Ask HN: What is your favorite company swag? - seanbae
Fidget cubes? Pajama pants? You name it!
======
sloaken
Notebooks and notbook covers / holders. If it looks nice (aka not cheap) I
will use it a lot. If it is refillable and looks good I will use it forever
... or until I get a nicer one.

I also enjoy Pens which provide entertainment. I have a Pen from CDW which as
you turn it, part of the logo goes the way you are turning the pen,m and some
of it goes the opposite direction. When in a boring meeting I liek to play
with it. Because of this valuable BONUS function I take it with me often.

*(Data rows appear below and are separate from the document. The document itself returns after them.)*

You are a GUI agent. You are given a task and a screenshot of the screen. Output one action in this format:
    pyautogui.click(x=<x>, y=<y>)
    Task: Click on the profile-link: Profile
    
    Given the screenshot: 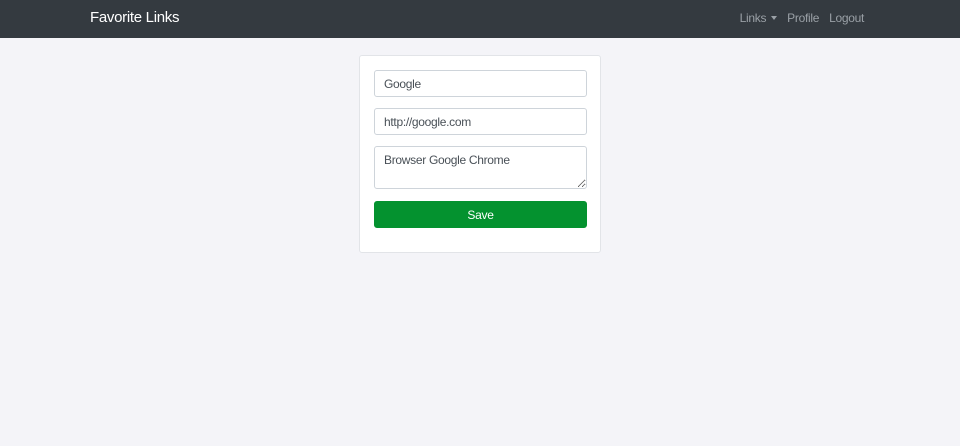 What is the action you would take?
    pyautogui.click(x=803, y=18)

If you have real money to spend, I would spend it on CONTIGO coffee and water
bottles. In particular the ones that only take a finger to operate. Everyone
will use it and brag about it.

If your customers are beer drinkers. I know a cool bottle opener which will
impress also.

------
ngngngng
I like backpacks, don't have to worry about sizing, and they actually get
used.

------
jxub
Bloomberg magnets to form nerdy/funny sentences with on the fridge :)

------
thisone
socks

------
JohnAtLocalFund
Beer. (PortEngine Porter)

My company gives out a delicious bottle of beer, and people LOVE it. We're
memorable, and I guarantee, people remember the experience. Best part, we get
follow up conversations, which is the whole point.